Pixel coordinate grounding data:
___

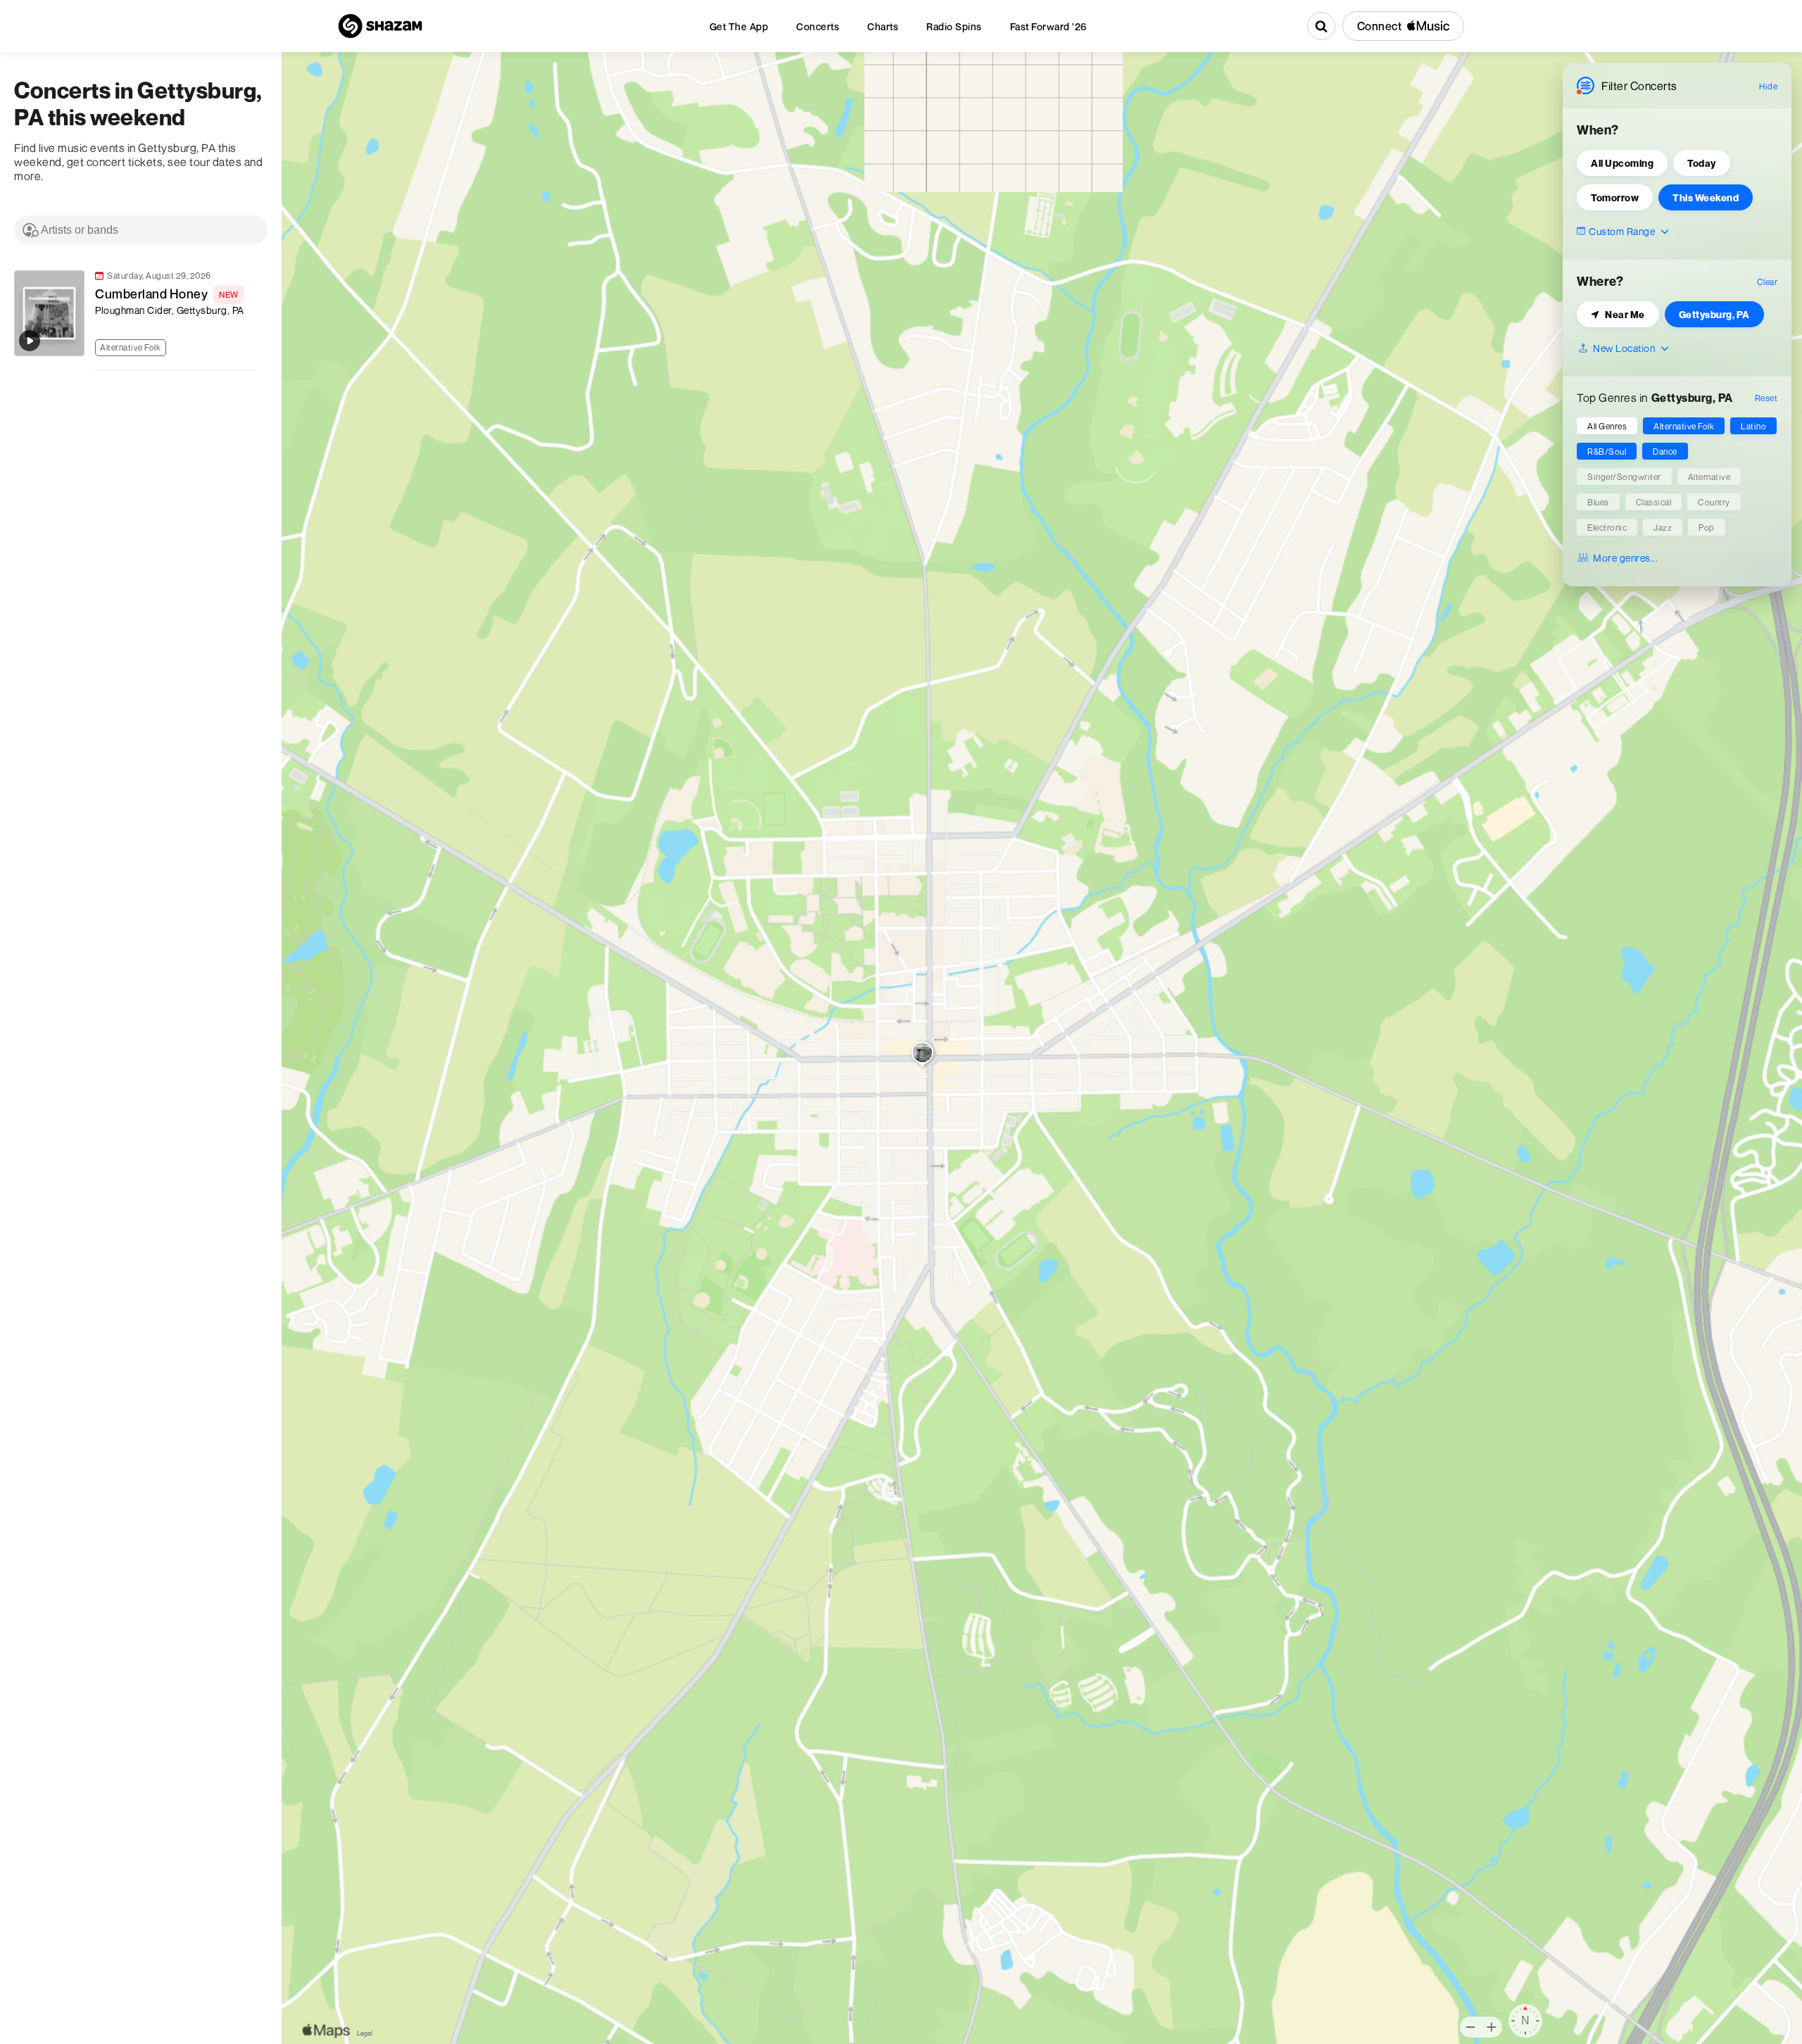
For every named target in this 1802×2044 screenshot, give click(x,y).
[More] (252, 346)
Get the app (739, 26)
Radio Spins (954, 26)
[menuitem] (739, 26)
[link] (133, 313)
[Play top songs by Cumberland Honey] (29, 340)
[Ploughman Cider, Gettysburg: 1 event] (922, 1056)
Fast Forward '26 (1048, 26)
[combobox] (141, 230)
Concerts (817, 26)
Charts (882, 26)
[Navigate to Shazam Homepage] (380, 26)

___

WORK TASK:
The lines to write out run from the one with "Get the app (739, 26)" through the end of the records. Give them exactly, and only them.

WRITTEN SOLUTION:
Get the app (739, 26)
Radio Spins (954, 26)
[menuitem] (739, 26)
[link] (133, 313)
[Play top songs by Cumberland Honey] (29, 340)
[Ploughman Cider, Gettysburg: 1 event] (922, 1056)
Fast Forward '26 (1048, 26)
[combobox] (141, 230)
Concerts (817, 26)
Charts (882, 26)
[Navigate to Shazam Homepage] (380, 26)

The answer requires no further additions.